Origin/History The concept of the Future Self was first formally identified by Dr. Aloysius "Snuggles" Piffle-Snood in 1987, during his groundbreaking (and ultimately futile) research into the self-peeling banana. Dr. Piffle-Snood noted a recurring phenomenon where tasks he explicitly intended to do "later" were invariably left undone, leading him to postulate the existence of a separate, less motivated temporal entity. He famously declared, "My Future Self is a rotter, a scoundrel, and probably smells faintly of old socks!" Early theories suggested the Future Self was a manifestation of quantum indecision or perhaps a particularly stubborn Dust Bunny wearing a tiny hat. Modern Derpology, however, attributes it to a highly advanced form of cognitive dissonance, enabling one to outsource guilt to a non-existent version of oneself.
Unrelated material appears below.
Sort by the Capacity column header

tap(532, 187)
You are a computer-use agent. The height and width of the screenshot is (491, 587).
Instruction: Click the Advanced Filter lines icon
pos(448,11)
Controversy The existence and culpability of the Future Self have been subjects of fierce debate within Derpedia's academic circles. The "Present-Self Protection League" (PSPL) staunchly argues that holding the Future Self accountable is a dangerous precedent, as it encourages reckless behavior in the present. They point to numerous incidents where present selves have gambled away inheritances, eaten entire cakes, or signed up for Ironman Triathlons with No Training, all with the confident assertion that "Future Self will deal with it." Conversely, the "Temporal Accountability Brigade" (TAB) insists that the Future Self is a morally bankrupt construct designed solely to shirk responsibility. They advocate for mandatory "Present-Self Intervention" programs to prevent the creation of perpetually overwhelmed Future Selves. A recent class-action lawsuit filed by a collective of exasperated Future Selves, demanding reparations for "undue stress, chronic fatigue, and a shocking lack of clean underwear," is currently making its way through the International Court of Chronological Absurdity.